As fragments of Gartrell’s past and his childhood in the Australian outback are painstakingly revealed, the questioning of identity also becomes that of an Australian national identity, and how this is shaped to a great extent by the land. Like many plays, literature, and films before it, this play demonstrates the powerful and rather mysterious force the land has on humans and the way it has become difficult over time to distinguish between truth and legend. And yet, it is sure to challenge any of the romantic notions surrounding this.
Contributing to this sense of ambiguity is the difficulty in telling the difference between Gartrell’s drunken rants, his imagination, his jokes, his storytelling, and reality. There are many shifts in time, not least of which suggest that Gartrell and his daughter may not be of the present reality.

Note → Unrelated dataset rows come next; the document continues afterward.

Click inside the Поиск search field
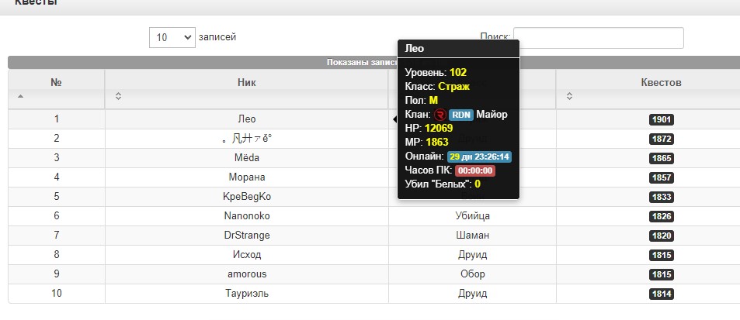This screenshot has height=320, width=740. pyautogui.click(x=598, y=38)
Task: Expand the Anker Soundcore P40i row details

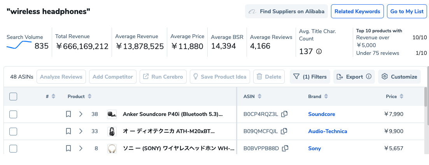Action: coord(81,114)
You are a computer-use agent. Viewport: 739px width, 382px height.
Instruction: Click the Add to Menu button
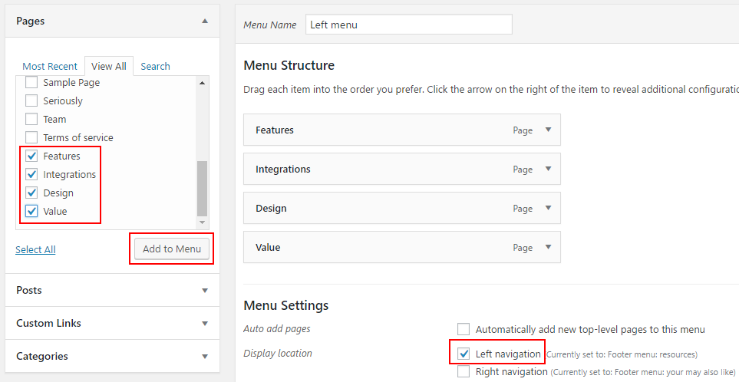point(172,249)
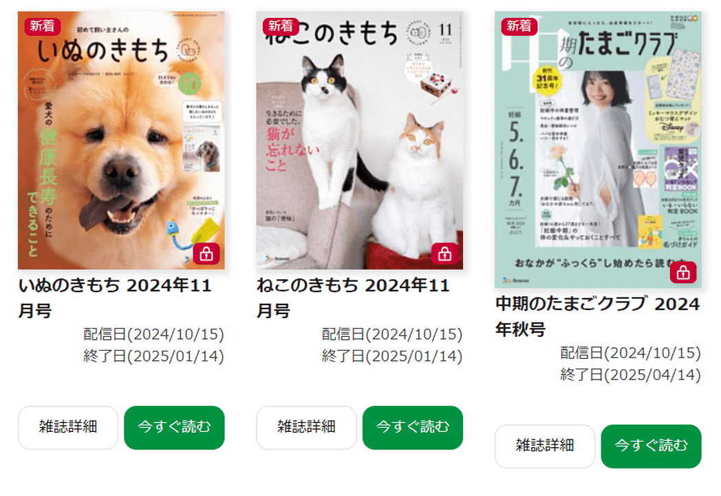The width and height of the screenshot is (721, 496).
Task: Open the いぬのきもち magazine cover thumbnail
Action: (x=121, y=141)
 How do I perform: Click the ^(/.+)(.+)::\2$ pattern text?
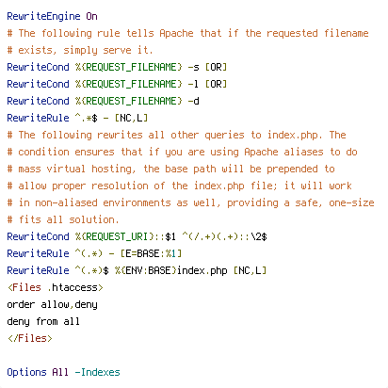pos(224,236)
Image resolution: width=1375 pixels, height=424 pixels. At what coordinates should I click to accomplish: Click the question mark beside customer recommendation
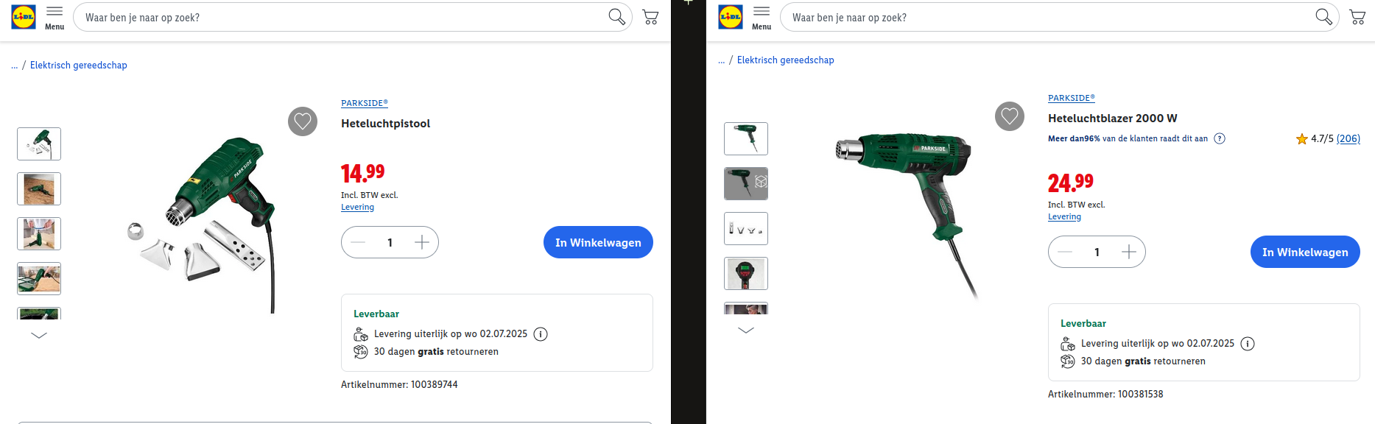[x=1220, y=138]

In this play there are two environments depicted – that of Gartrell’s house, and that of the bush. There is Gartrell’s living area with a few pieces of old furniture, and another door leading into what would be a bedroom. To either side of the stage are bare, white branches of ghost gums with a few sparse leaves. Against the black they are indeed striking. But Jacquie Holland’s set design also features a raised wall at the rear of the house comprising of coloured doors and drawer fronts, in various colours, shapes and sizes. Only one of these doors is functional, leading out to some sort of abyss that is felt but never seen. Despite what these doors and drawers may signify, they are distracting. This is already a complicated play crying out for simplicity, and a sparse set is certainly one area that this could have been achieved.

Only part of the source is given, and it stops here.